Le quatuor de l’avenir
On n’a pas besoin d’être devin pour imaginer que Deschamps va s’appuyer sur N’Golo Kanté, Blaise Matuidi, Corentin Tolisso, Paul Pogba l’été prochain en Russie. Ce sont tous de très bons joueurs qui ont trouvé leur place dans le cercle assez fermé des clubs influents. Ils sont solides, fiables, réguliers (Pogba un peu moins), expérimentés, ont un gros volume de jeu, font parler leur potentiel physique. Il y a un hic  : ils n’éclairent pas le jeu, ont du mal à déséquilibrer les défenses adverses regroupées, le contre est le domaine d’action où ils sont le plus à l’aise. Pour la classe médiatique, c’est un milieu formidable qui s’apprête à conquérir le monde. Il faut donc oublier que depuis deux ans, la France n’a pas affiché une grande maîtrise technique contre des équipes du «  tiers-monde  » qui lui étaient proposées lors des éliminatoires de la Coupe du Monde.
Nous n’avons pas peur du ridicule en égrénant une liste de 4 joueurs qui ont un rapport beaucoup plus fin, subtil, délicat au football  : Hassam Aouar, Maxime Lopez, Steven N’Zonzi, Adrien Rabiot ont des sensations, des attitudes différentes avec le jeu. La passe est leur moteur plus sûrement que le «  box to box  », la construction est leur ressort. Ce sont de justes milieux. Un peu de recul permet de se souvenir qu’en 2012 l’Espagne avait pulvérisé l’Italie en finale de l’Euro (4-0) avec une équipe composée de Busquets, Xavi Alonso, Xavi, Iniesta, David Silva et Fabregas avant-centre faute de véritables attaquants à la hauteur. Aucune puissance physique, aucune force athlétique mais une intelligence diabolique qui avait démantelé toutes les défenses les unes après les autres. C’est une vision du football que la France ne partage pas et n’est pourtant en rien ni archaïque, ni angélique. Une capacité de création, de clairvoyance plus affirmée éviterait de courir après une balle trop vite perdue. Il faut être amnésique pour ne pas avoir en tête que le 28 mars dernier, la France n’avait pas vu le jour contre l’Espagne (0-2).

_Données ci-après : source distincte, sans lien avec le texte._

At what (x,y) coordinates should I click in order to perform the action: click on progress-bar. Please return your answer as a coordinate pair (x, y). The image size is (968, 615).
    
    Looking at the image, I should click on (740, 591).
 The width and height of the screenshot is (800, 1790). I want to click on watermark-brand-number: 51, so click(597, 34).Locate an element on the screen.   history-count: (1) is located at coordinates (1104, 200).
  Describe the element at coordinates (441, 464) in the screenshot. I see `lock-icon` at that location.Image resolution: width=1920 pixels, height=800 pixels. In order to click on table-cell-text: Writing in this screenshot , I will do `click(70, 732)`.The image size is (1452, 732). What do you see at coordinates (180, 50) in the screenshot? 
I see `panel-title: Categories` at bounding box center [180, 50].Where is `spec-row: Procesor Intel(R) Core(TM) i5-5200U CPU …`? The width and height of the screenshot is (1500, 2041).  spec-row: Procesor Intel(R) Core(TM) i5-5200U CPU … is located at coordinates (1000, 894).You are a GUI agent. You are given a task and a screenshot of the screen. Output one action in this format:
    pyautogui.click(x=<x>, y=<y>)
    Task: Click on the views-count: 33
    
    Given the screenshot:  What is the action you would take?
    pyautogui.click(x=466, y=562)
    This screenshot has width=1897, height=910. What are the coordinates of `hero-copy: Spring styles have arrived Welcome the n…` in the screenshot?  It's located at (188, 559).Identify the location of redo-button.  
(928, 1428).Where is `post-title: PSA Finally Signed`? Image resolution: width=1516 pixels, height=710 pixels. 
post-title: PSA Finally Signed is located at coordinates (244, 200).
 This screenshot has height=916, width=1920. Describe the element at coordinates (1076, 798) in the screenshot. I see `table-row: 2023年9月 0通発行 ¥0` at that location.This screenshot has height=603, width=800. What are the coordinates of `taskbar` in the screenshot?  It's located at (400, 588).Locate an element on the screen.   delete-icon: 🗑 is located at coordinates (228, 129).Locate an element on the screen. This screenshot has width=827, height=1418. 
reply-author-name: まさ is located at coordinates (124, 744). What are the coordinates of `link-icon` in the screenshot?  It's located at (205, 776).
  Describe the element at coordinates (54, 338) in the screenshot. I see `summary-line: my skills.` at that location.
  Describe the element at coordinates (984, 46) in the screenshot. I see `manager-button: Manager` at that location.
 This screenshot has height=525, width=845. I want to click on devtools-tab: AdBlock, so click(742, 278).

L’amnésie permet l’aveuglement. Aujourd’hui, il est évidemment trop tard pour qu’Aouar, Lopez, N’Zonzi, Rabiot, notre bande des 4, soit la priorité de Deschamps pour la Russie. Mais elle ne le sera pas davantage après, le mode de pensée du sélectionneur s’y oppose et sa cour partage son avis. Depuis un mois et le tirage au sort de la Ligue des Champions où il rencontrera le Real, le PSG est sommé par «  l’Equipe  » d’acheter un «  vrai  » numéro 6. C’est quotidien et obsessionnel. Il y a Thiago Motta mais il est jugé trop vieux. Il y a Rabiot, Verratti et même Lo Celso qui peuvent parfaitement occuper le poste mais non, ils sont trop légers, trop portés vers le jeu. Ce que réclame «  l’Equipe  », c’est un pur récupérateur, qui tacle, tire les maillots, fasse des «  fautes utiles  » pour endiguer les contre-attaques adverses. C’est d’un chic  ! Comme si les Parisiens avaient besoin de ça.
Aouar et sa grâce balle au pied, Lopez et sa qualité de passe, N’Zonzi et ses premières relances, Rabiot et son abattage si précieux, ce n’est pas pour demain et ce ne sera pas pour après-demain. Enfin, sauf si une seconde nature effaçait les tatouages de Deschamps. On n’y croit pas trop.